Have you actually looked at childcare options? It seems quite unlikely you couldn't afford childcare for wrap around school hours, especially after tax free help though I appreciate holidays are a challenge but plenty of people manage it. You could look at part time morning hours or just a few days a week, you have a lot more options with the children in school. With the children that age and with a suffering lifestyle, I really would look at how you could bring in more money more seriously, perhaps think of a career plan rather just a job, it sounds like you could do with a bit of direction in life, you sound bored, so try and reinvigorate yourself.

ShatnersWig · 13/11/2019 07:59

Have you even looked for a part time job that happens within school hours so that child care is unaffected? That's what my mum did. That's what a lot of mums do.

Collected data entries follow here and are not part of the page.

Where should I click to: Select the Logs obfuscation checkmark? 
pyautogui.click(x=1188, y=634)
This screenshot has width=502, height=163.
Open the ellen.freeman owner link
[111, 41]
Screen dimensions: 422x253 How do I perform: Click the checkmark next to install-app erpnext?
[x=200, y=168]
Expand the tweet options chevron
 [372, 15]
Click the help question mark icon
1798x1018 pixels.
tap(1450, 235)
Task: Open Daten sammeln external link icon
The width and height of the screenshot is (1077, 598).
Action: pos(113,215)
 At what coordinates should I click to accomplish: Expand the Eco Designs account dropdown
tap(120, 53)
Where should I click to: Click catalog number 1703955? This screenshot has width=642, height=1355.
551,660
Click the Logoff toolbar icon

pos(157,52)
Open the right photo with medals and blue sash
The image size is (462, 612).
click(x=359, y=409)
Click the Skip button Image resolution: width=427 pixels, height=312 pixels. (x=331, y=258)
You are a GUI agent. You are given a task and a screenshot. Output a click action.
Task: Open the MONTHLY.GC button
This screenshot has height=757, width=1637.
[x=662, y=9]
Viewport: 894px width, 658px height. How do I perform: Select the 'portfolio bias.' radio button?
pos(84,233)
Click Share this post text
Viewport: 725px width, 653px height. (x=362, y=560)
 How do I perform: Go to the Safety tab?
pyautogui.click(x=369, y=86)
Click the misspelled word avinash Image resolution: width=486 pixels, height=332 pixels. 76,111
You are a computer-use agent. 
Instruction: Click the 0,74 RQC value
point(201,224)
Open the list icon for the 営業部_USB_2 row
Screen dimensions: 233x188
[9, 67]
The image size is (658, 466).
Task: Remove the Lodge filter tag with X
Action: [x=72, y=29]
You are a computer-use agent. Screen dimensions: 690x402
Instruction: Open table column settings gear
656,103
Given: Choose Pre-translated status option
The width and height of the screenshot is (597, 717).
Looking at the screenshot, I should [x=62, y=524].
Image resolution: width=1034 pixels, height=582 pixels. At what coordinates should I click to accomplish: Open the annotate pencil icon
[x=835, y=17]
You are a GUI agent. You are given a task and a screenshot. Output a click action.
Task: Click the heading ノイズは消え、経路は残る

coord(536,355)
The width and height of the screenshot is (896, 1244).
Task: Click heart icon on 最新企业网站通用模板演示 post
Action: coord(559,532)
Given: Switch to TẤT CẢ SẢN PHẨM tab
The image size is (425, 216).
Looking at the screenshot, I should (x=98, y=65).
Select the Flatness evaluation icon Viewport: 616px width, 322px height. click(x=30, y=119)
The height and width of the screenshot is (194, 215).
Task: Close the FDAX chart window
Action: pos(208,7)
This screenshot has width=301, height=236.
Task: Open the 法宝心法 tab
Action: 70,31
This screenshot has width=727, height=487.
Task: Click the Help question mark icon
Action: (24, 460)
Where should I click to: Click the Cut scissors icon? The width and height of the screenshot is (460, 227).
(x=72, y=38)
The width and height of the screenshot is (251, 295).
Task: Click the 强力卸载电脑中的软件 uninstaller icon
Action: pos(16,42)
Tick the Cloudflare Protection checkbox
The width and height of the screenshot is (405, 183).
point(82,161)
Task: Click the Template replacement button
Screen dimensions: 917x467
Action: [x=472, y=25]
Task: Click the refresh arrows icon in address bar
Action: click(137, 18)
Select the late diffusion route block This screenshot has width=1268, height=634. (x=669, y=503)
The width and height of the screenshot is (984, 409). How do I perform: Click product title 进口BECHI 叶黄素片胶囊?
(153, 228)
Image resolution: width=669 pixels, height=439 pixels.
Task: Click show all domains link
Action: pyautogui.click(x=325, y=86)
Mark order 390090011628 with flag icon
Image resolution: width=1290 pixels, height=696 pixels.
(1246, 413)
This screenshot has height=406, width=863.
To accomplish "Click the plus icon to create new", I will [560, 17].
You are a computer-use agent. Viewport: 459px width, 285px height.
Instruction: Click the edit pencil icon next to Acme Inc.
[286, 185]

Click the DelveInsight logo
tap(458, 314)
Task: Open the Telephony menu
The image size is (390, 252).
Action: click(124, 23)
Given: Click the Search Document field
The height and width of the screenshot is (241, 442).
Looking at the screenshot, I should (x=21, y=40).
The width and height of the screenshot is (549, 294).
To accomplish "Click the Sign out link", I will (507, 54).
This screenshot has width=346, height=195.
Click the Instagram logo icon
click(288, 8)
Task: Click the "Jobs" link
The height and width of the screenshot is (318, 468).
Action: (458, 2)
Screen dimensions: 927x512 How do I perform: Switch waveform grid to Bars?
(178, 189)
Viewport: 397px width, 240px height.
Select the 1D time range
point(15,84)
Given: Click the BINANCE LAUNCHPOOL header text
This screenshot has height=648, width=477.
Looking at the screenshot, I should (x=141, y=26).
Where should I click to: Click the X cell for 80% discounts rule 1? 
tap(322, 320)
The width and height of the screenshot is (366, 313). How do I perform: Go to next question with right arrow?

hellsbellsmelons · 13/11/2019 08:05

Do you home school your DC?
How are they with you 24/7?
You could get a lunchtime job.
You could get evening / night time shift work.
You could do some volunteering.
There's a lot of part-time work out there.
Seems like you don't spend much time together anyway so a night shift job might work for you.

bluejelly · 13/11/2019 08:18

Selling the house to start a business sounds nuts. A high proportion of new businesses fail in the first couple of years. It's a huge risk. Can't he find job he likes instead?

bluejelly · 13/11/2019 08:19

And you are only 29, your life is far from over I promise!
Flowers

pinkyredrose · 13/11/2019 08:23

Are you married?

VondaVomin · 13/11/2019 08:25

Are you married OP? If not then he could potentially kick you out of his house - not saying he will, just flagging the point. In theory he will have to pay child maintenance, but if he is starting a new business he will be able to show a low income.

If you are married, go and see a solicitor. You need a matrimonial home notice lodged against the title of the house so he can't sell it without your agreement.

You need to plan for looking after yourself and the DC asap.

OldEvilOwl · 13/11/2019 08:45

How old are the children? You may be entitled to help with childcare. Or if they are in school look for a part time job?